Key words engrailed
Springer Online Journal Archives 1860-2000
Abstract Homologues of the Drosophila segment polarity gene engrailed have been cloned from many insect species, as well as other arthropods and non-arthropods. We have cloned partial cDNAs of two engrailed homologues, which we call engrailed-related genes, from the phylogenetically basal insect, Thermobia domestica (Order Thysanura) and possibly as many as four engrailed-related genes from the phylogenetically intermediate insect, Oncopeltus fasciatus (Order Hemiptera). Previous to our findings, only single engrailed-related homologues had been found in phylogenetically intermediate insect species (Tribolium and Schistocerca) and in the crustacean Artemia, while two engrailed-related homologues have been found in more derived orders (Hymenoptera and the engrailed and invected genes of lepidopterans and dipterans). Consequently, we performed a phylogenetic analysis of insect engrailed-related genes to determine whether insects ancestrally had one or two engrailed-related genes. We have found evidence of concerted evolution among engrailed-related paralogues, however, that masks the true phylogenetic history of these genes; the phylogeny may only be decipherable, therefore, by examining the presence or absence of engrailed-specific and invected-specific motifs, which will require cloning the full length cDNAs from more species.
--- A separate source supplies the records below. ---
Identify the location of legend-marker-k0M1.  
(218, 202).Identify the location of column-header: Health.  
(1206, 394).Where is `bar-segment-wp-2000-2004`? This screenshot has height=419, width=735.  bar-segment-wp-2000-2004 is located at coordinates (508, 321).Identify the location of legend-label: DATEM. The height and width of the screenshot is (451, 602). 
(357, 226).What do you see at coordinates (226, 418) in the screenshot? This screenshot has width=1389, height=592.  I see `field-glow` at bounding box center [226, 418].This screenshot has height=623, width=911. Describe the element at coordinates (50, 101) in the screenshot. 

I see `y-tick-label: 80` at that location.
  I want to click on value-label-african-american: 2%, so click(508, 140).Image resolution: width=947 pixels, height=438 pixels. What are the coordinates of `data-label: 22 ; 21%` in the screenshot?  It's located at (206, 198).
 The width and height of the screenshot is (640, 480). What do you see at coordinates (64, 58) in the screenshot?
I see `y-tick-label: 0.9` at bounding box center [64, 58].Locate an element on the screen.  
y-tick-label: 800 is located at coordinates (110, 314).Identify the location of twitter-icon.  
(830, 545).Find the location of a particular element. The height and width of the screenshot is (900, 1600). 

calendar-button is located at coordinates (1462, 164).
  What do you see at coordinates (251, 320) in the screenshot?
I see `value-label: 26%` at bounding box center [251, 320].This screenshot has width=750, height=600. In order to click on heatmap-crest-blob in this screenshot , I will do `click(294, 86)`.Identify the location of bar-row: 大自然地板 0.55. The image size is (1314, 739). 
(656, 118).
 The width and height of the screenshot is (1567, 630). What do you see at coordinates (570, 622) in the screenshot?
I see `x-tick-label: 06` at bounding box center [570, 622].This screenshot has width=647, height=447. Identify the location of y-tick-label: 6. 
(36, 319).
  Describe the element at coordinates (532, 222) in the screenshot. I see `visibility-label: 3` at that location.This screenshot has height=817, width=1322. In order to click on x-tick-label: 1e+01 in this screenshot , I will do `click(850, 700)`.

In addition, we examined the embryonic expression pattern of the two Thermobia engrailed-related genes; like Drosophila engrailed and invected, they are expressed in very similar patterns, but show one temporal difference in pregnathal segments that correlates with the tentative phylogenetic placement of the genes. Thermobia engrailed-related expression also confirms that the dorsal ridge is an ancient structure in insects.